I could shed a pound or two from my bike, but fearing breaking something every time I ride is something I gave up a long time ago.

I certainly do not intend to take anything away from weight weenies. Picking up a silly-light bike is a really neat feeling. A lot of guys seem to ride faster with ultra light parts. In some cases I have seen people ride parts that they admit do not work as well, but they like them more b/c they are lighter (and they "feel" faster). In the end it is up to you what is most important.

Strictly speaking from a speed stand point, I do not believe a lighter bike is (significantly) faster unless you are climbing....and even then, it will not be faster if it breaks, or works poorly.


----------



## STARNUT (Jun 19, 2005)

Its pretty easy to build a 15lb bike with parts that won't break. The previous poster is right; braking stuff sucks and normally involves some blood as it seems to break at the most inoppertune time.

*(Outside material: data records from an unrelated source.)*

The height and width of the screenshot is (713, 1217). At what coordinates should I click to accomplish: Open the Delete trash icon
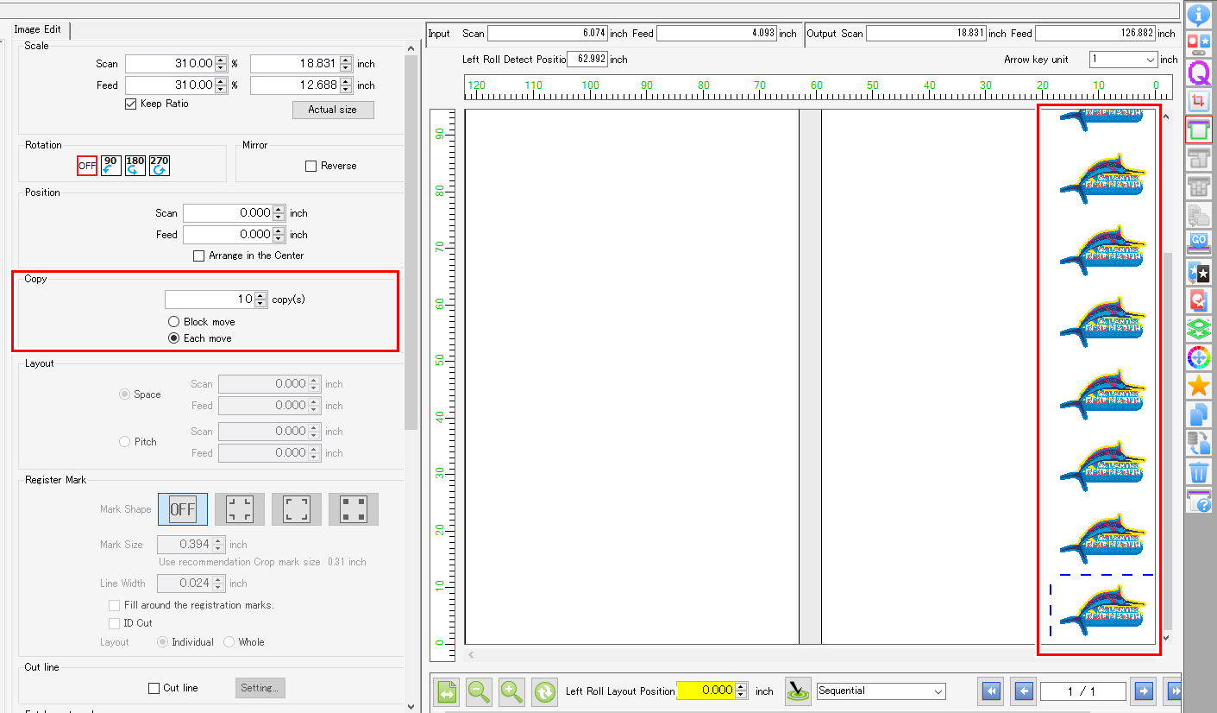(1199, 472)
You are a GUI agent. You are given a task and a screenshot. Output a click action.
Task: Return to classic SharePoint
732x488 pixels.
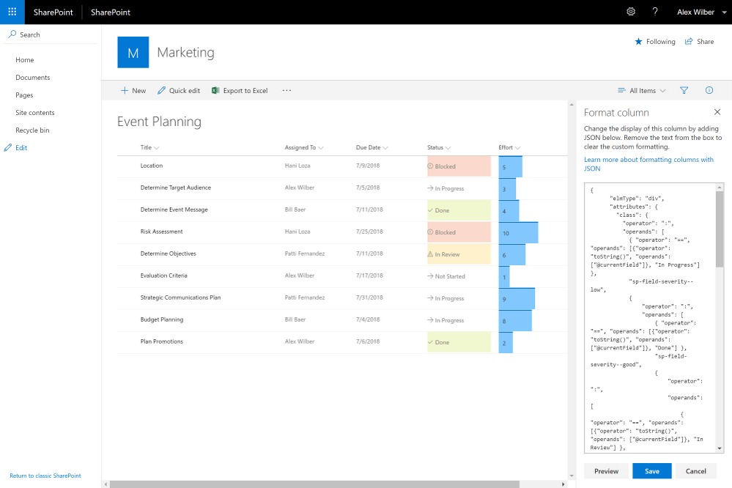point(45,476)
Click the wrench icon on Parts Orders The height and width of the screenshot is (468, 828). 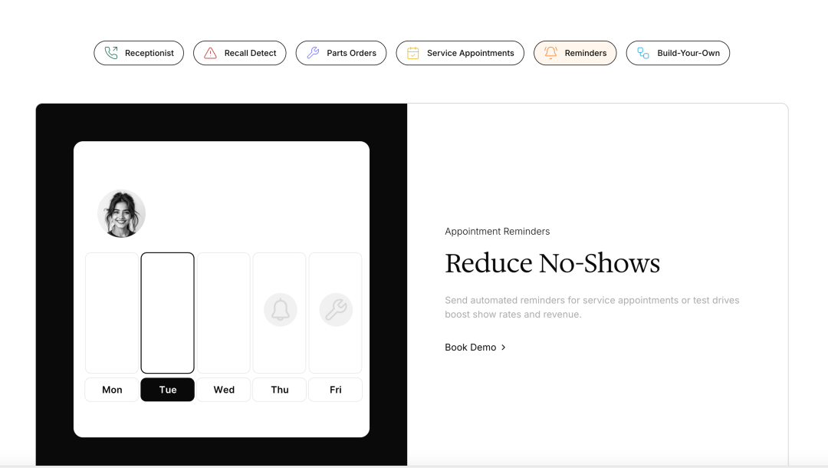(313, 53)
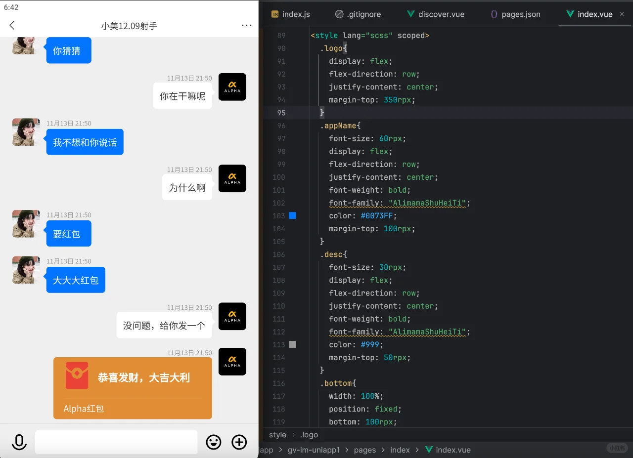Click the voice input microphone icon

(19, 442)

I ride a bike that is way under 15lbs (with race wheels) with a powermeter and don't have an issues with breaking stuff. 



I will say that the easiest place to drop weight if your starting with a light frame is in the cockpit (stem, saddle, bars, and post). Those parts can normally net you 1/2 to 3/4 pound over their heavier alternatives.

Starnut


----------



## ewitz (Sep 11, 2002)

If you want a number.

I vae found the sweet spot to be about 16.5 lbs because it allows for a reasonably light frame, full Dura Ace groupset, some good aluminum wheels and the a reasonably light but still usable cockpit.

Both my bikes come in around this weight. A Time VXRS Ulteam with Fulcrum Zero and a Look 585 with Ksyrium SSC SL2's. The weight includes pedals, bottle cages and computers. 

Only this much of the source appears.